Each Moon image depicts the fraction of the lunar disk illuminated, apparent tilt, angular size and brightness of both the sunlit and dark side of the Moon, during the night between the dates which it straddles. A waxing Moon is shown as it would appear midway between sunset and moonset. A waning Moon is shown as it would appear midway between moonrise and sunrise. Although best for Chicagoland, the images should well suit all North Americans.
The posts of the Moon’s perigee and apogee times with distances in megameters are geocentric to avoid gyrations due to the Earth’s rotation. However, the times of the Moon’s four primary phases are posted for topocentric (Chicagoland) observers. They are based on the fraction of the apparent lunar disk that is illuminated, rather than the simplistic geocentric angular separations delimiting the four lunation quarters that are commonly printed on calendars. The Moon’s topocentric angular width in arcminutes is shown for the time of each Full Moon. The topocentric phase data should appear fairly accurate throughout North America.
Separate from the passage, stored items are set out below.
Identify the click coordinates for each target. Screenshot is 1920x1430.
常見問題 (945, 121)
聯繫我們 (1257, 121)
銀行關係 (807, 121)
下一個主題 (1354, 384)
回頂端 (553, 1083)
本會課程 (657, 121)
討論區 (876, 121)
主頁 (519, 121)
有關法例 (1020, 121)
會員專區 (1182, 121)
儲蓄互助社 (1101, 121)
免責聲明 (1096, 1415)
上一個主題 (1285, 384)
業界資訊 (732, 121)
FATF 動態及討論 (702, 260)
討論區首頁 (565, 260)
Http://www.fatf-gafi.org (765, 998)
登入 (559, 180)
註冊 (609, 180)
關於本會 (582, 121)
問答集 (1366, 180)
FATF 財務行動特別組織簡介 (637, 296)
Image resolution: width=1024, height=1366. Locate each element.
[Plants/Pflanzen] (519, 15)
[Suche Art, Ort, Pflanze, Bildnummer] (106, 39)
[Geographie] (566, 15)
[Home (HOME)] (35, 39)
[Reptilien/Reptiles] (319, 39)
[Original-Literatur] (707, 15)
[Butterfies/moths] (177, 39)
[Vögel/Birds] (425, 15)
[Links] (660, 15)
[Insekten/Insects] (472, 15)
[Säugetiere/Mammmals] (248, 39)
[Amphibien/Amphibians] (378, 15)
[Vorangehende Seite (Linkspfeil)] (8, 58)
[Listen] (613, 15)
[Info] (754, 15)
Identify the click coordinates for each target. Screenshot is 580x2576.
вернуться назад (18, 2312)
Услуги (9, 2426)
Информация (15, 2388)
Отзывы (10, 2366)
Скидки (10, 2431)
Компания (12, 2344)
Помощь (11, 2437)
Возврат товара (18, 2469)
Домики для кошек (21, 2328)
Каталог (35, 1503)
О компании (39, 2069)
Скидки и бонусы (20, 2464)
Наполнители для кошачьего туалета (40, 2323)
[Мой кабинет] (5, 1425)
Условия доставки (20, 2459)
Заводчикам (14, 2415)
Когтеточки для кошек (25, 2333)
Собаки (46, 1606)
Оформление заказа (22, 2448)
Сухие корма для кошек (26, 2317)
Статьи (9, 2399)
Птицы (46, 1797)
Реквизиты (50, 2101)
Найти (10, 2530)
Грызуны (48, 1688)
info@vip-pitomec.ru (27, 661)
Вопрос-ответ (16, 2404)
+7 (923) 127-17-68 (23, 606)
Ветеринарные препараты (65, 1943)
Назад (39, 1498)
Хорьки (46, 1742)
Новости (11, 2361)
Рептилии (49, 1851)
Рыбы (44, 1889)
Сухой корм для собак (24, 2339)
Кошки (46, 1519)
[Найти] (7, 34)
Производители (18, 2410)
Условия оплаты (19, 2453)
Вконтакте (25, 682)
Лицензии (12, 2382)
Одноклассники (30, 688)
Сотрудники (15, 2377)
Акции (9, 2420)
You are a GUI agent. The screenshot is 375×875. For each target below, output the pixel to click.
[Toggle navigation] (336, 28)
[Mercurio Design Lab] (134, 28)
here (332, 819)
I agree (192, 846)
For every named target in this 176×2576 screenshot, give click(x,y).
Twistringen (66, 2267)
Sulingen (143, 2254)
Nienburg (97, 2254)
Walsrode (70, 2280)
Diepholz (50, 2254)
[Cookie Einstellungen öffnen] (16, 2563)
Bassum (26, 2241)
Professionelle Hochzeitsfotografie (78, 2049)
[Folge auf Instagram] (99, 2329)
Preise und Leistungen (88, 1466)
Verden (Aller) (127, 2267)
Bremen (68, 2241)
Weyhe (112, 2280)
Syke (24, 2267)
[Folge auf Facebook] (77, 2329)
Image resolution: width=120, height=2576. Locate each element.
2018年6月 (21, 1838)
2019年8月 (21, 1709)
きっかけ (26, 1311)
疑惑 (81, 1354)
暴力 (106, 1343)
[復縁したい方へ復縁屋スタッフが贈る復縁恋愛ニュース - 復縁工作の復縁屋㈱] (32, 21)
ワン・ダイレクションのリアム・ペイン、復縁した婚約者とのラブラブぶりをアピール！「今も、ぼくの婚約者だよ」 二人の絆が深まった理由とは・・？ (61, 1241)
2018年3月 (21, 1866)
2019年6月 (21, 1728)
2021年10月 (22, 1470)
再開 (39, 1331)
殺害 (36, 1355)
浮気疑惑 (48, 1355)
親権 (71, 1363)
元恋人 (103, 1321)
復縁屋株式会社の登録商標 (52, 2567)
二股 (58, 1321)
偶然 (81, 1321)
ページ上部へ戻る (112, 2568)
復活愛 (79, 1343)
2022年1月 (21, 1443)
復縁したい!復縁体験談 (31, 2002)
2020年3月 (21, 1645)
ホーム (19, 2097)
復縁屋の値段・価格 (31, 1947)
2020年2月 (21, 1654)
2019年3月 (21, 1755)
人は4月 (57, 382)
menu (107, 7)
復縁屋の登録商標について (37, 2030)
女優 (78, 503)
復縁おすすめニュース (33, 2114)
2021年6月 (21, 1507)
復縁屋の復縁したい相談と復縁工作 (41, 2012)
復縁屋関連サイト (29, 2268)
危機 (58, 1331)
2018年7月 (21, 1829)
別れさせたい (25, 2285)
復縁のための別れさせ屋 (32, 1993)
Apparent separations of less than 5° among bright planets and stars are posted, if greater than 10° from the Sun. The solar longitudinal oppositions and conjunctions of the planets and Vesta are shown, as are the greatest eastern and western direct elongations from the Sun for Mercury and Venus.
The posted solar and lunar eclipses, may or may not be visible in Chicagoland. All lunar occultations at least 10° from the Sun of bright planets and first magnitude stars are posted. Those for which at least the immersion or emersion is visible during nighttime from Chicagoland are tagged with the letters Chgo, even for stars as dim as magnitude +4.00.
The rising and setting times for the Sun, Moon and planets are ideally for northwest suburban Chicago, but should remain correct within a minute or two for all of Chicagoland. For each planet, only its rising or setting occurs at night, and that is the one listed. The planetary risings and settings are shown for odd numbered dates; averaging the times on either side should be sufficient for even numbered dates.
The peak dates for major meteor showers are posted. Each month a graphic appears in the calendar’s lower right featuring an upcoming astronomical event.